→ **To do**: Write each line out exactly, from the one containing "Switch to the New cases view" through the final line of the data, and keep pictures out of the copy.

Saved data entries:

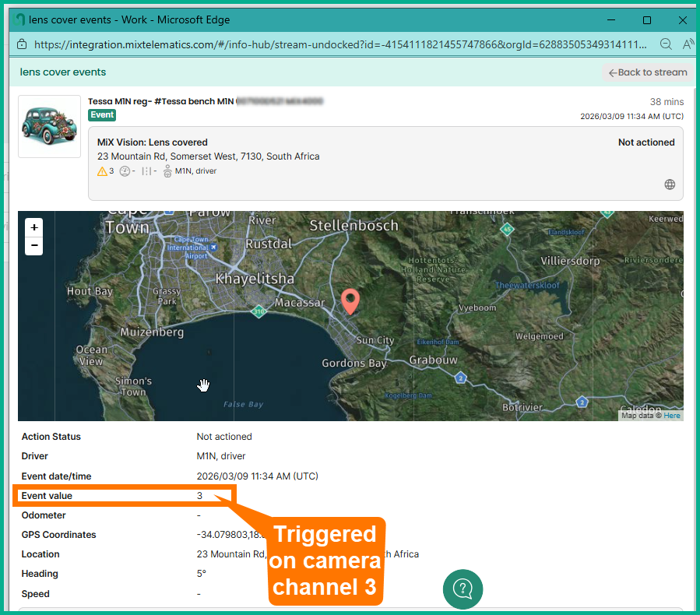Open the browser zoom magnifier icon
This screenshot has height=615, width=700.
point(666,44)
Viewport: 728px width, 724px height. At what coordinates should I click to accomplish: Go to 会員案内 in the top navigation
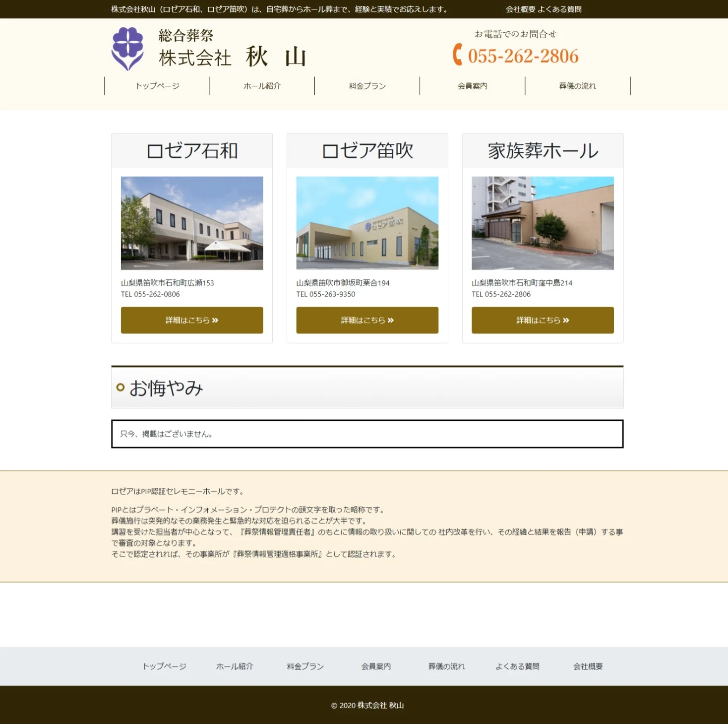click(472, 86)
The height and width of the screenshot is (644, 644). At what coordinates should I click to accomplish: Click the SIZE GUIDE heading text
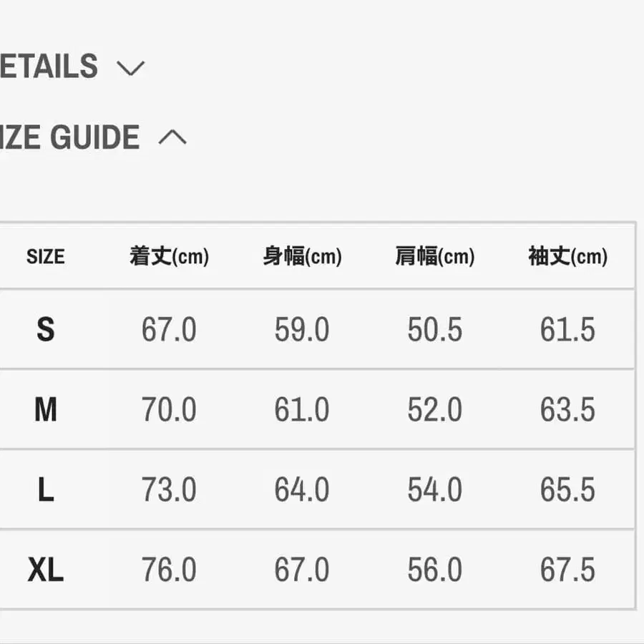pyautogui.click(x=69, y=137)
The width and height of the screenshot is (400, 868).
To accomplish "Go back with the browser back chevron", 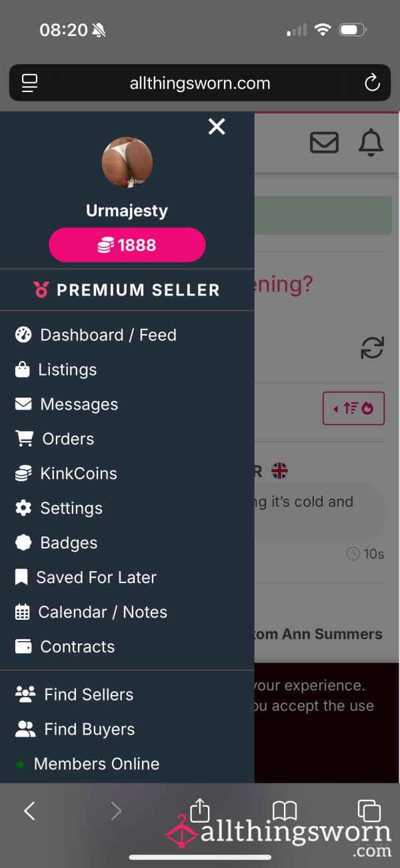I will (29, 811).
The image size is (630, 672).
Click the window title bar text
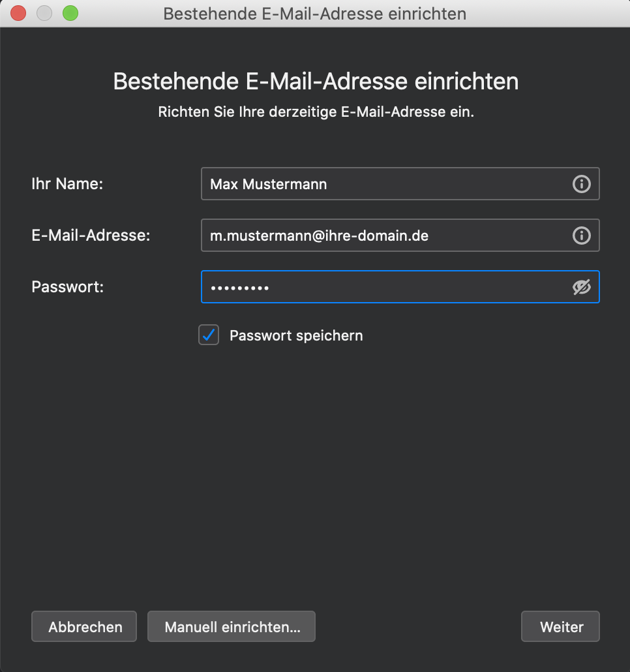315,14
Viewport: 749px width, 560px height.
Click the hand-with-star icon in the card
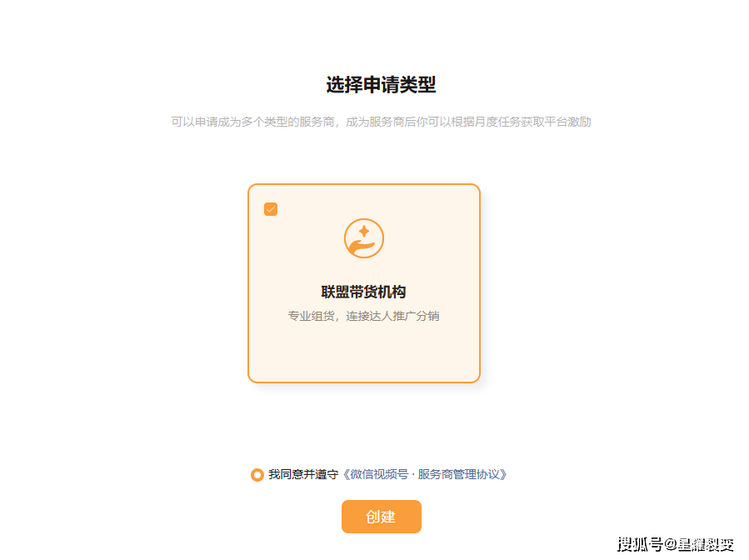363,238
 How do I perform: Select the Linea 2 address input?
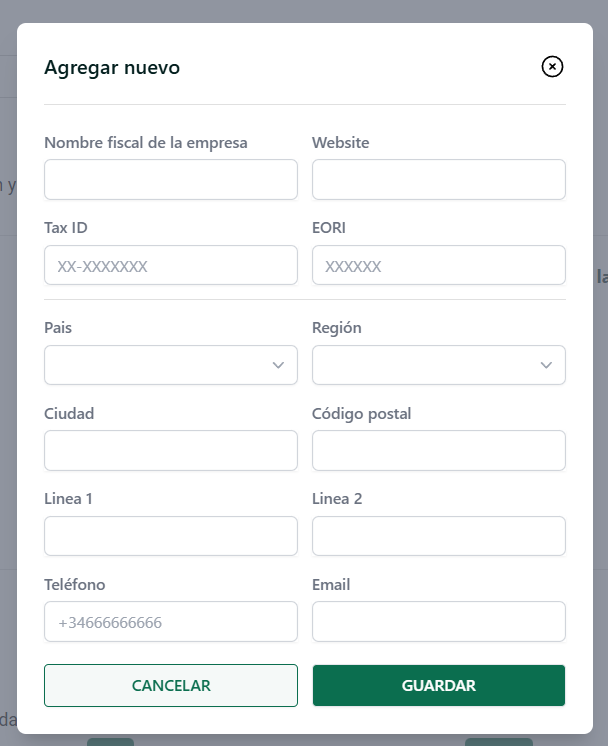pos(439,536)
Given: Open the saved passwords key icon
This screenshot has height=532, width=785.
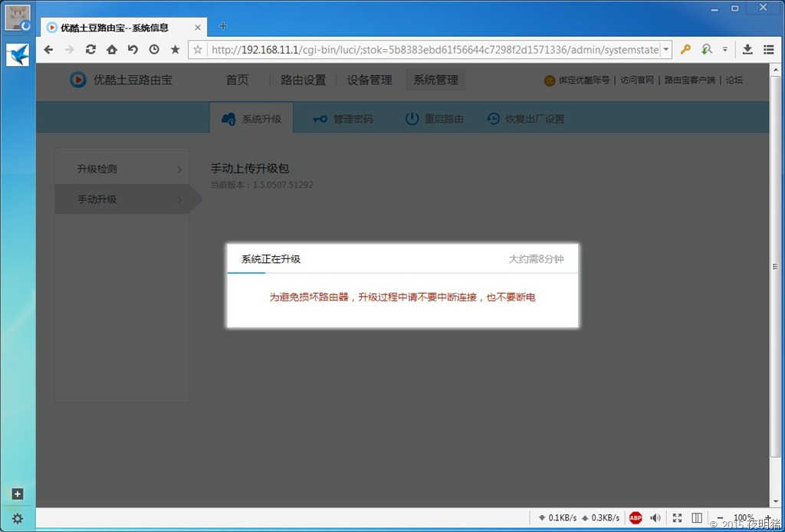Looking at the screenshot, I should pyautogui.click(x=685, y=50).

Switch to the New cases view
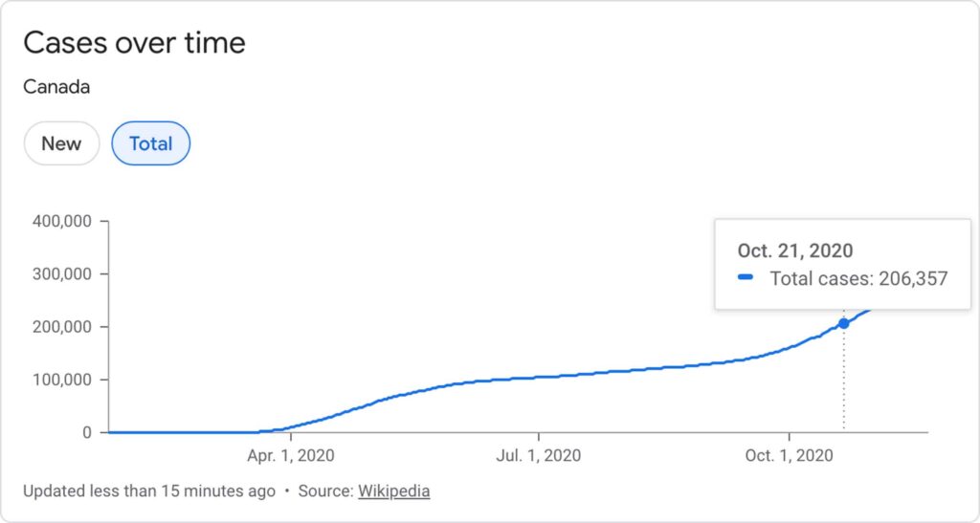pos(61,144)
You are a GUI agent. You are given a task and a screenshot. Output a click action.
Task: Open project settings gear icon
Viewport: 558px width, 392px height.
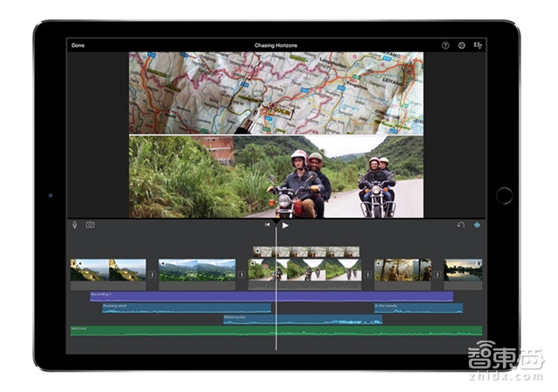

→ **Solution**:
Switch to the New cases view
pos(61,144)
You are a GUI agent. You are given a task and a screenshot. Output a click action.
Task: Open project settings gear icon
Viewport: 558px width, 392px height.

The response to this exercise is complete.